• [WHAT YOU HAVE TO DO]: Nothing but the lines from the one holding "This screenshot has width=692, height=298." to the final line of the listing below, both included, should be repeated, and each must match exactly. Omit pictures.

• [GIVEN ENTRIES]:
-------------------------

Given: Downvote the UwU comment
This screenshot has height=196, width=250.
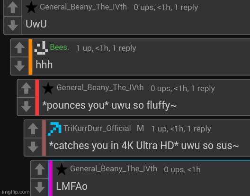Looking at the screenshot, I should (13, 26).
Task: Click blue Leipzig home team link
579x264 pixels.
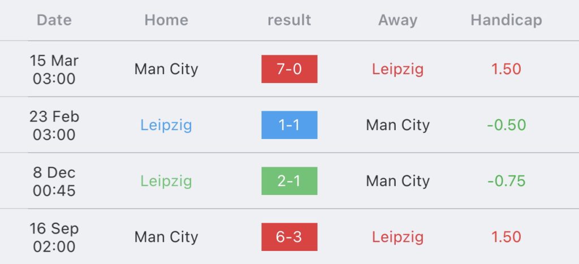Action: point(166,125)
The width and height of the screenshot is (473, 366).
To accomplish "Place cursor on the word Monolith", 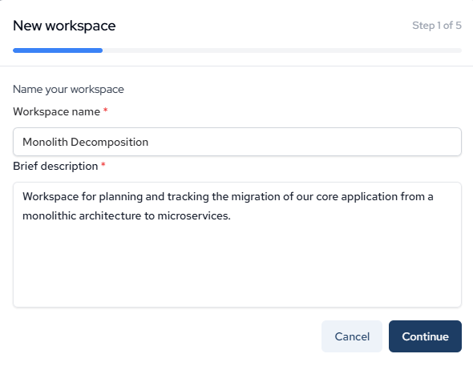I will [x=45, y=142].
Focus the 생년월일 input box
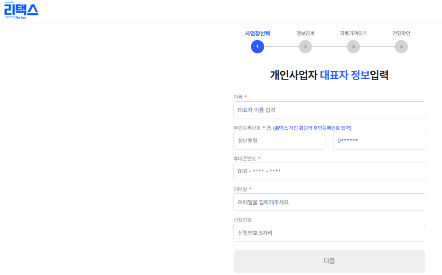Image resolution: width=442 pixels, height=275 pixels. 279,141
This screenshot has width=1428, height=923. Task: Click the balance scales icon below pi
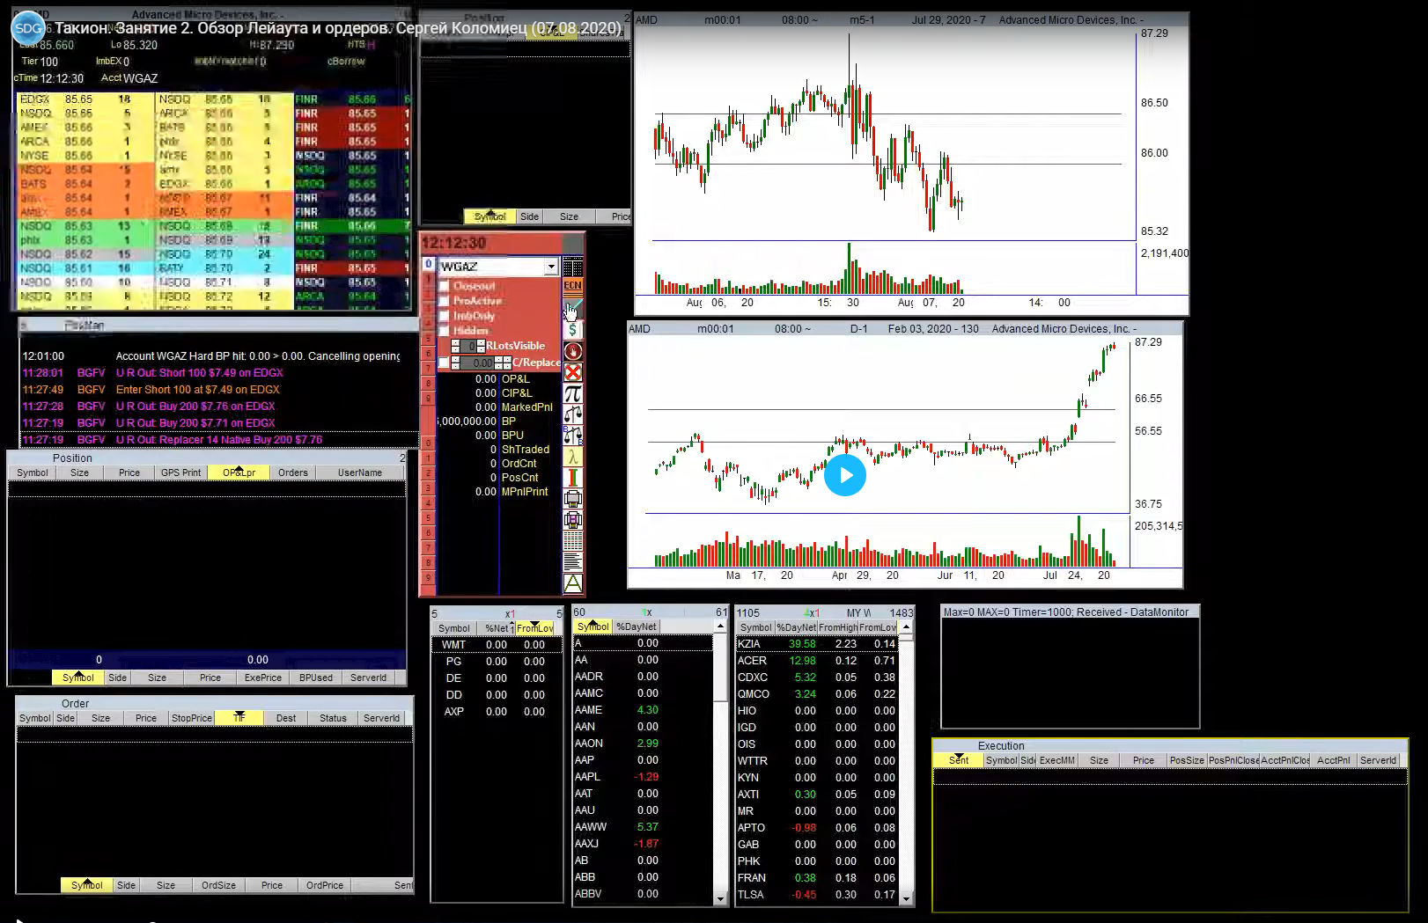572,414
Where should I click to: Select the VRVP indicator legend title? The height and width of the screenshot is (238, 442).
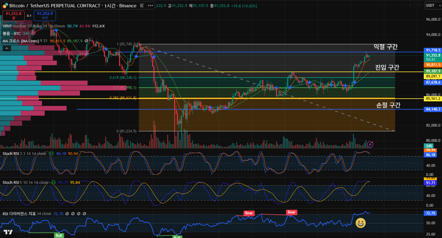[7, 26]
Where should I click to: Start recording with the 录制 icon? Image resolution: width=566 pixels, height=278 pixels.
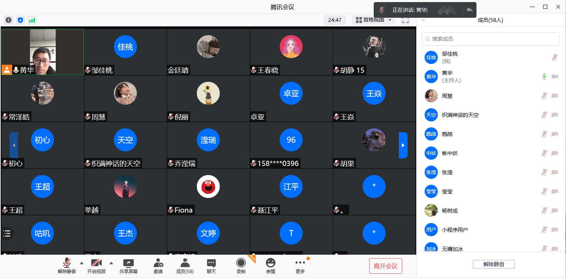point(241,266)
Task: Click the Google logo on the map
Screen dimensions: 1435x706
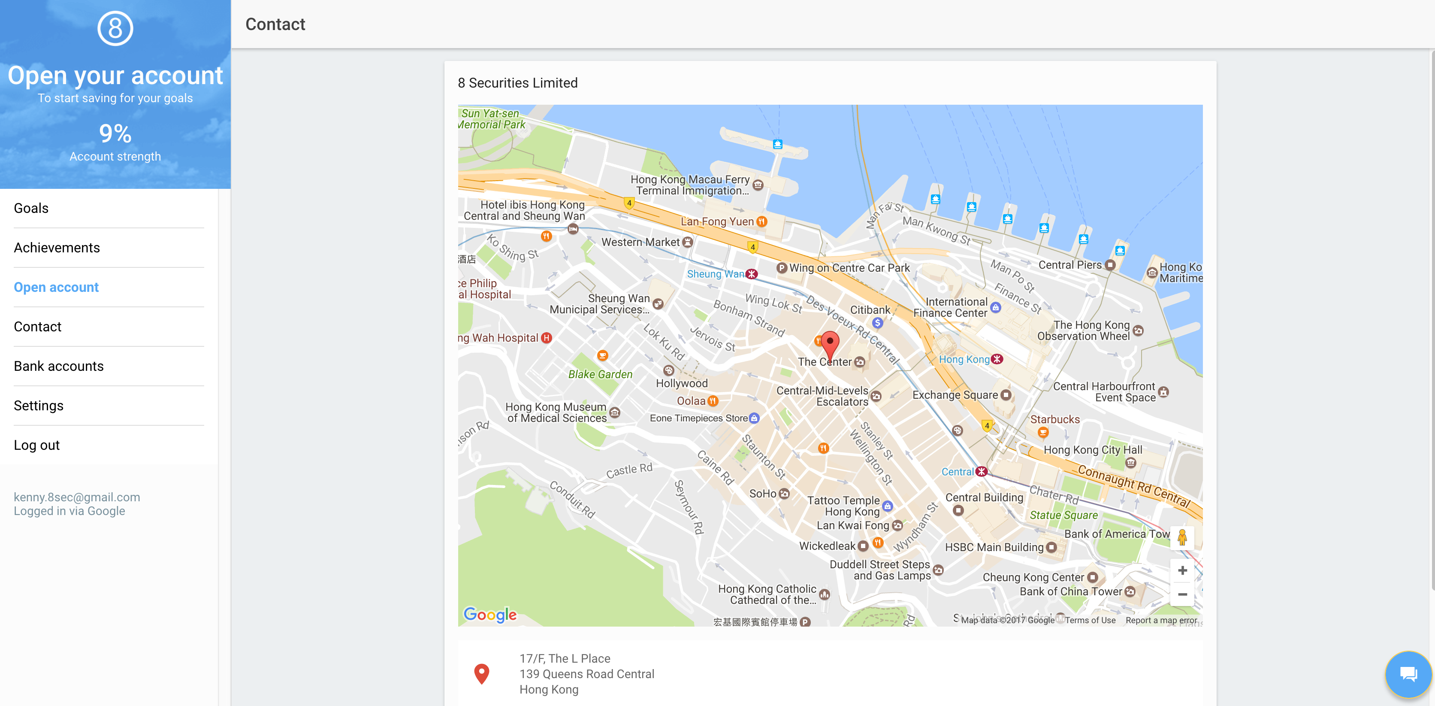Action: 490,614

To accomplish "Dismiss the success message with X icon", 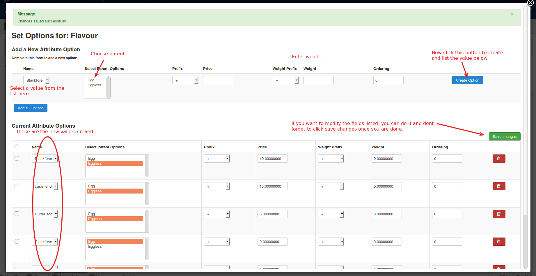I will [x=512, y=14].
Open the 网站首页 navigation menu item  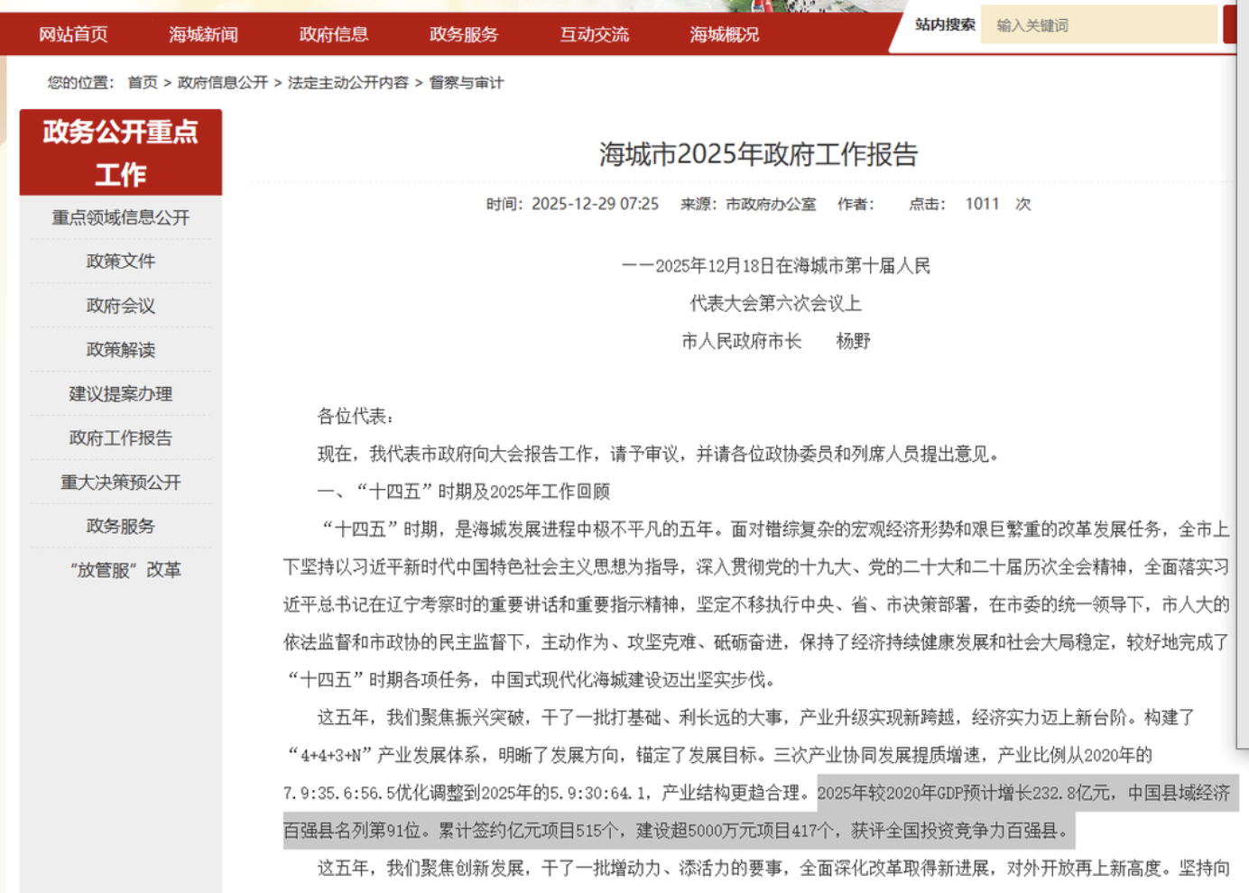click(x=73, y=34)

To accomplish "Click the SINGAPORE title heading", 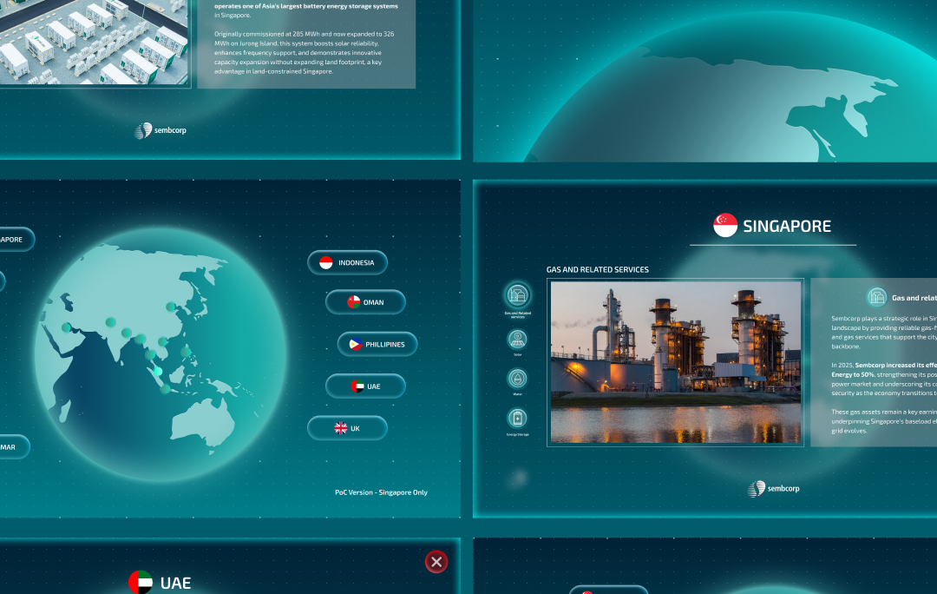I will [786, 227].
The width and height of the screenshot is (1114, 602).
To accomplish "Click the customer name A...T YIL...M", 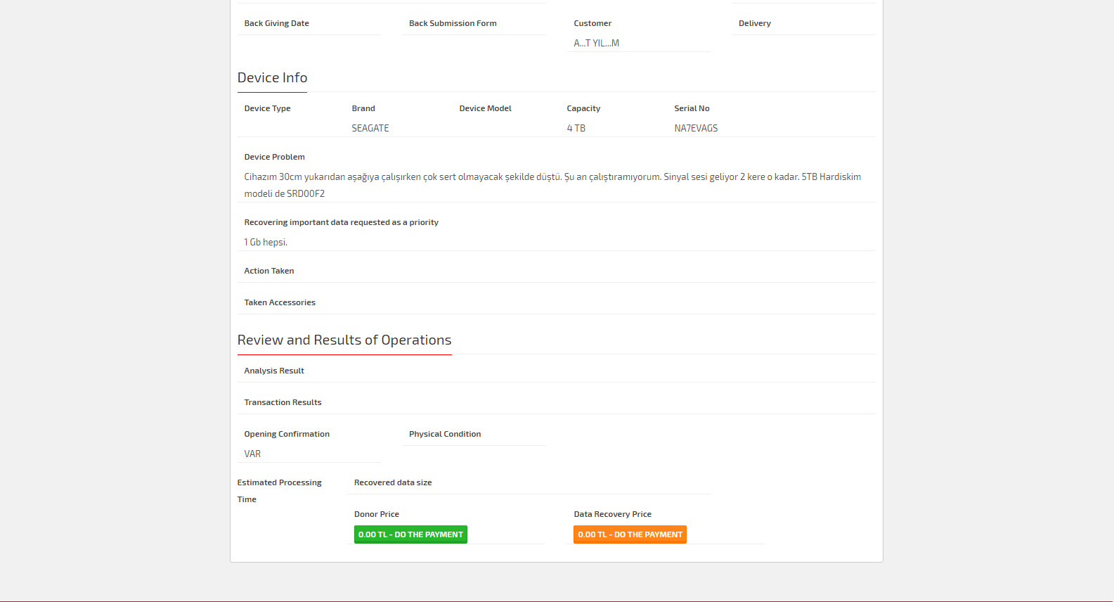I will pyautogui.click(x=596, y=43).
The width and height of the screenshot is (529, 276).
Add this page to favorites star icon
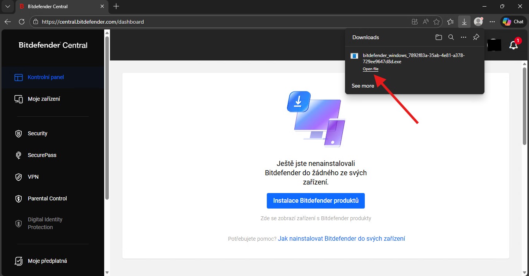(436, 22)
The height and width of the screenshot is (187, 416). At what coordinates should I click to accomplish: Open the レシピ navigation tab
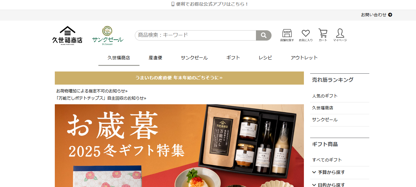coord(265,58)
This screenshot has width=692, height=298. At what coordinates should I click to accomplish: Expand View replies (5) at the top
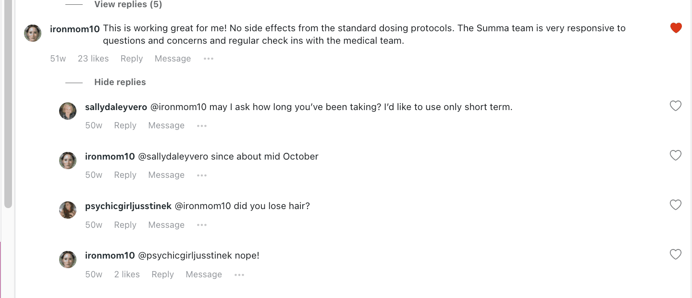[x=127, y=4]
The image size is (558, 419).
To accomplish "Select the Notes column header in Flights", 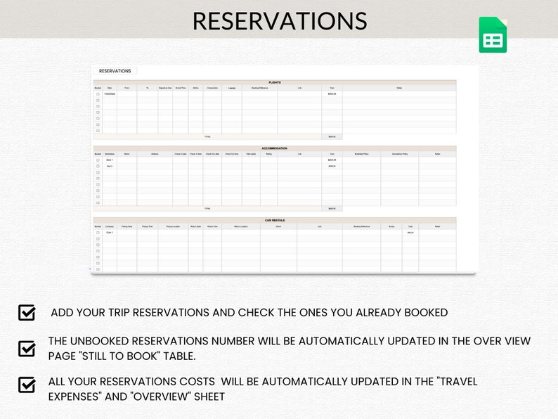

-------------------------

• [OUTPUT FOR THIS EXERCISE]:
This screenshot has width=692, height=298. At what coordinates should I click to accomplish: Expand View replies (5) at the top
[x=127, y=4]
The image size is (558, 419).
To accomplish "Select the Notes column header in Flights", 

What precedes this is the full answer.